My Experiences as a Global Impact Fellow in Dhenkanal, Orissa, India

By Stephanie Reinhold
Villanova University Student
Global Impact Fellow

Volunteering at the Kalinga Eye Hospital and Research Centre (KEHRC) in Orissa, India was a powerful experience for me.  It was fascinating to be immersed into the rich Indian culture and to experience healthcare in India, both of which differ from that in the United States.  I learned a great deal from my time in India.  Whether I went to an outreach camp or remained in the hospital, every day was a learning experience.  I enjoyed building relationships with the hospital staff and learning about their families, their interests, and the work they perform for the hospital.  I have been interested in pursuing a career in medicine since I was in high school, yet the new experiences I encountered through my participation in the Unite For Sight program have significantly influenced the career path I would like to take.

My favorite part of working at the hospital was getting the chance to interact with patients.  One of my jobs at the hospital was to interview post-operative patients about how cataract surgery impacted their lives.  Few people in Orissa speak English, and those who do have a limited vocabulary.  Consequently, my interviews had to be conducted through a translator.  Despite the complicated dialogue, I enjoyed getting the chance to listen to the stories the patients told me of their home lives.  Due to blindness caused by cataracts, many of the patients had never seen the beautiful faces of their grandchildren, and many of the patients were unable to provide for their families any longer.  The surgeries that KEHRC provided to them gave the patients the ability to return to their former lives and to experience the gift of sight once again.  It was wonderful to see patients leave the hospital, knowing that their lives would be positively impacted when they returned home.   

I also enjoyed interviewing the patients because our conversations revealed their perceptions of healthcare.  As one elderly woman informed me, rumors have circulated throughout the villages that doctors kidnap patients, cut out their eyes, and sell them for profit.  I witnessed how perceptions such as this one cause villagers to be fearful and avoid healthcare.  Despite the shocking rumors that spread throughout the villages, KEHRC has an excellent reputation among the surrounding districts of the hospital.  I heard one story of a cataract patient who was on a bus, traveling to a hospital other than KEHRC to receive cataract surgery.  While on the bus, the patient learned that KEHRC would be visiting his village later in the week.  Knowing of the superior care that KEHRC provides its patients, the man got off the bus and waited until the KEHRC staff came to his village.  Through its partnership with Unite For Sight and the dedicated work of its managers and staff, KEHRC is able to provide patients with eye care that is tangibly superior to what other hospitals are able to provide.

◆ Material supplied ◆

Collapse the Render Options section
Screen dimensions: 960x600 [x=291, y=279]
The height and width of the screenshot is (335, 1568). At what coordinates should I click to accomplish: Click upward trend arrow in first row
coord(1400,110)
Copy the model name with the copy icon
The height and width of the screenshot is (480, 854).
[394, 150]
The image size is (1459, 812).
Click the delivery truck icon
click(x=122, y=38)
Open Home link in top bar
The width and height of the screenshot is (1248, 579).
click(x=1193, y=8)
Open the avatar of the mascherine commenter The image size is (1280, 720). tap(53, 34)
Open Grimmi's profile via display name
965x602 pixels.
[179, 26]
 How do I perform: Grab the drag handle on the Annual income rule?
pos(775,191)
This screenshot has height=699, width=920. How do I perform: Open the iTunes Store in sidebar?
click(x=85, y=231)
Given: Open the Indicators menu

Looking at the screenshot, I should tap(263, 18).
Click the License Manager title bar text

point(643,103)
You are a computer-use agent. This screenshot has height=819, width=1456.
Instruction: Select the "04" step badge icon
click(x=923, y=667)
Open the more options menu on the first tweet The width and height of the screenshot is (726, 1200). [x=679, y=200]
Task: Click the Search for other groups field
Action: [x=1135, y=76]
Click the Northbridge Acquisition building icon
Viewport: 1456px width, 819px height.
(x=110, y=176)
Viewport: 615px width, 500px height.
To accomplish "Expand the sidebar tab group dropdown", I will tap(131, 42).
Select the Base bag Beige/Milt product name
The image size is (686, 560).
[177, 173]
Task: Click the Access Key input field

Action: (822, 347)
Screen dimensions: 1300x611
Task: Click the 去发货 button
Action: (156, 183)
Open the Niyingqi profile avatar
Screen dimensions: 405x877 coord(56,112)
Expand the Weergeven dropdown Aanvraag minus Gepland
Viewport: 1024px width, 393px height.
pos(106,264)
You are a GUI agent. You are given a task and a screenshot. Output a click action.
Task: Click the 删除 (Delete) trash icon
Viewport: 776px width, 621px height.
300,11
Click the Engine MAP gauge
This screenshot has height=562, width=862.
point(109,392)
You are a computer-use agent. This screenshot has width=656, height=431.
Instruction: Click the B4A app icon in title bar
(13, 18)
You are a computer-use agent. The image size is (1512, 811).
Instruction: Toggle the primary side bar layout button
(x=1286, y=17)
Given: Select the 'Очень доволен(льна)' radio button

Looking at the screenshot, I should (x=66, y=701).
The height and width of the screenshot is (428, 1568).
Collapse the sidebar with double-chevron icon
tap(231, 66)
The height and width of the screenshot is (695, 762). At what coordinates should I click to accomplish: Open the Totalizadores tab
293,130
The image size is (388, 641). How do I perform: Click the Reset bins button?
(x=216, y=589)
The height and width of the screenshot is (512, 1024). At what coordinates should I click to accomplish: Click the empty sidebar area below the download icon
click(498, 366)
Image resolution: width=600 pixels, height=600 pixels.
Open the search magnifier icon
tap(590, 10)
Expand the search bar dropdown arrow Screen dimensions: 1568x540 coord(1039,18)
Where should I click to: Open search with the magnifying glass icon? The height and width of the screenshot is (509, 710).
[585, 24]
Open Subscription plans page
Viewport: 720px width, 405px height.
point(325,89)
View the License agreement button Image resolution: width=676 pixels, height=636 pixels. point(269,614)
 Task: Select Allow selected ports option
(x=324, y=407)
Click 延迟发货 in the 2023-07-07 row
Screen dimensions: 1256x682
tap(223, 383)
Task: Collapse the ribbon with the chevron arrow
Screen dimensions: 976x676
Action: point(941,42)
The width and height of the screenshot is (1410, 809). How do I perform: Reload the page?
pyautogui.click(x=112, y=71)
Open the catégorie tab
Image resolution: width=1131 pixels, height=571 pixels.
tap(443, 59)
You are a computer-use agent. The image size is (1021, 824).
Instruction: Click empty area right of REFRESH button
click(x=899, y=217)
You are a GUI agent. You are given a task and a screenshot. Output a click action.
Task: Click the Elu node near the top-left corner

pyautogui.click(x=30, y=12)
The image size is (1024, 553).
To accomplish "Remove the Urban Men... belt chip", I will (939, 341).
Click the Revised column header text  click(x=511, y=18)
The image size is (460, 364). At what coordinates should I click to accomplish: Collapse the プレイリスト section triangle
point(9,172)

◆ What you need to do ◆
From the fellowship account, extract the passage that opens with the words containing "Volunteering at the" and closes with "like to take.". These lines have no connection to the fellowship account above.

◆ Answer section ◆
Volunteering at the Kalinga Eye Hospital and Research Centre (KEHRC) in Orissa, India was a powerful experience for me.  It was fascinating to be immersed into the rich Indian culture and to experience healthcare in India, both of which differ from that in the United States.  I learned a great deal from my time in India.  Whether I went to an outreach camp or remained in the hospital, every day was a learning experience.  I enjoyed building relationships with the hospital staff and learning about their families, their interests, and the work they perform for the hospital.  I have been interested in pursuing a career in medicine since I was in high school, yet the new experiences I encountered through my participation in the Unite For Sight program have significantly influenced the career path I would like to take.